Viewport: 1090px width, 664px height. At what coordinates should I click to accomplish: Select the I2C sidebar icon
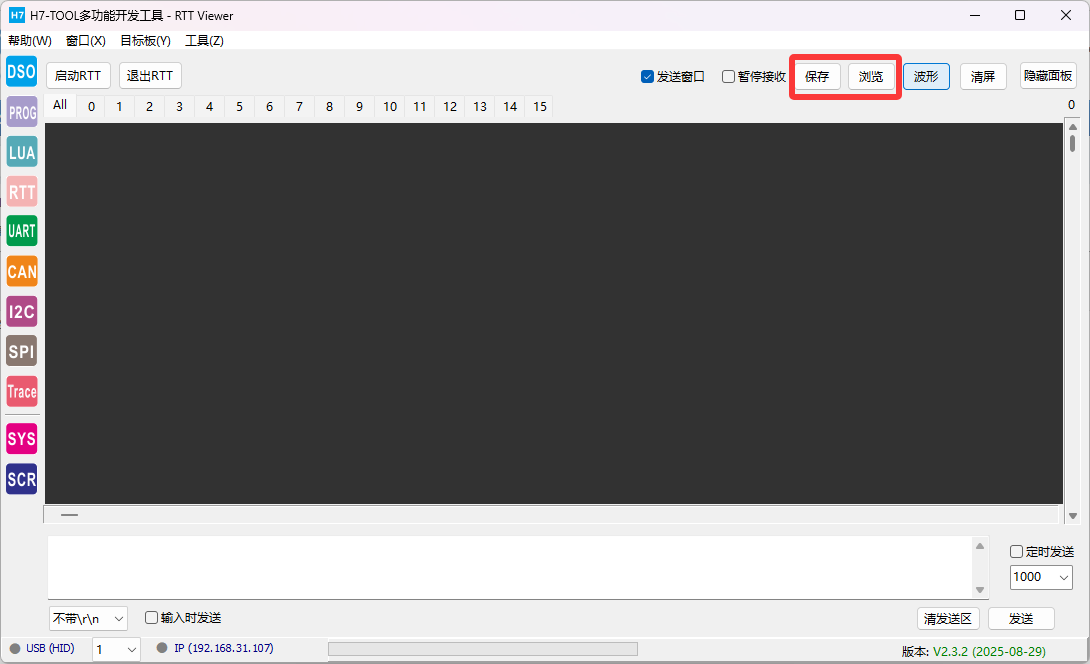point(21,311)
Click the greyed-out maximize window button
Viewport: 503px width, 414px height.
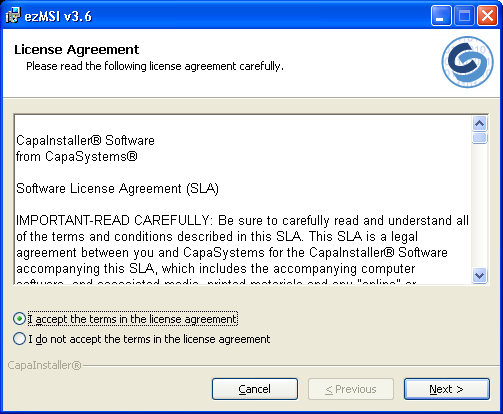464,15
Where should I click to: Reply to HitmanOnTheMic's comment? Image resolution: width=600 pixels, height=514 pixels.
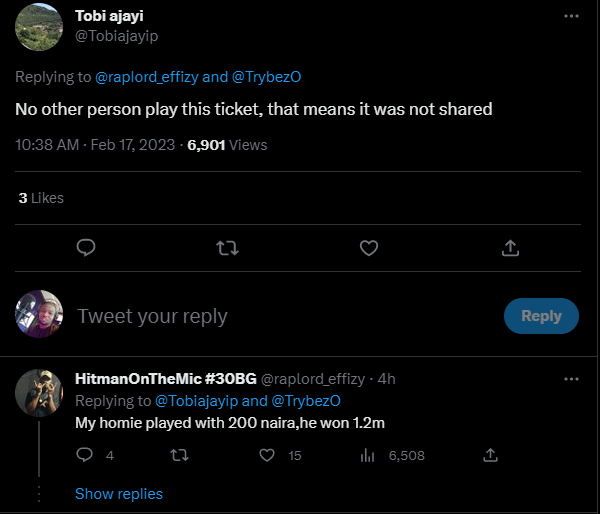[85, 455]
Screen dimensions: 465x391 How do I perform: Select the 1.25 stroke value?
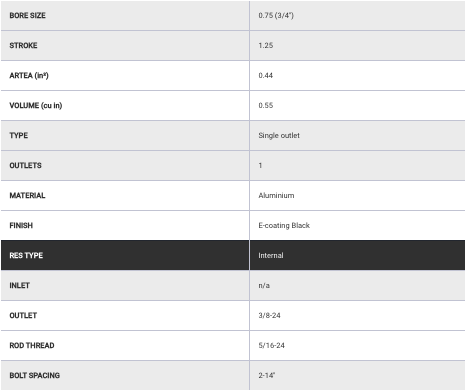pos(266,45)
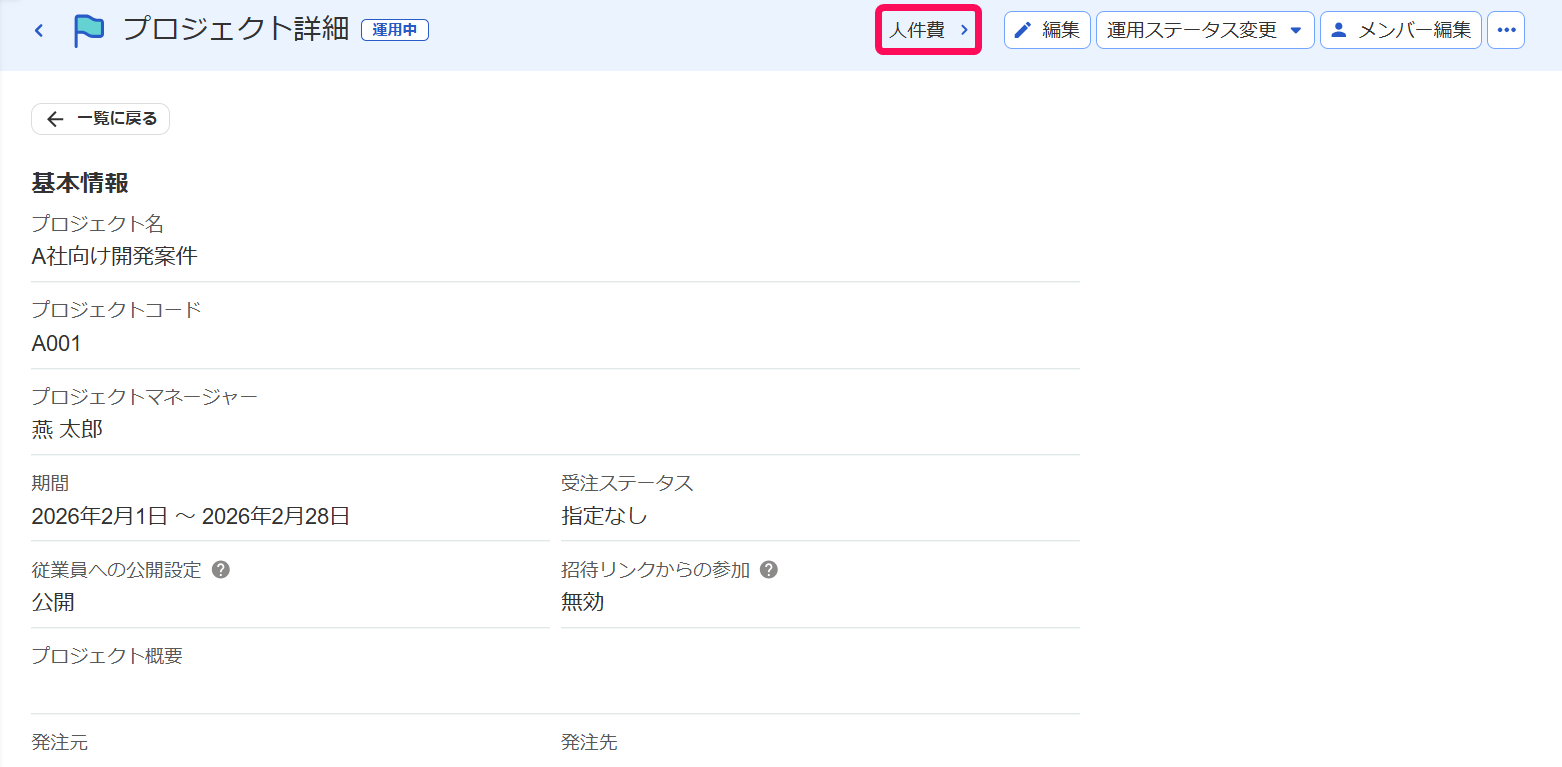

» **What you have to do**
Only exact copies are wanted here. Write out the lines from the one containing "Screen dimensions: 465x391" through the end of the material and no others, omitting all pictures.

» **Result of the task**
Screen dimensions: 465x391 How do I perform: Select the 1.25 stroke value?
pos(266,45)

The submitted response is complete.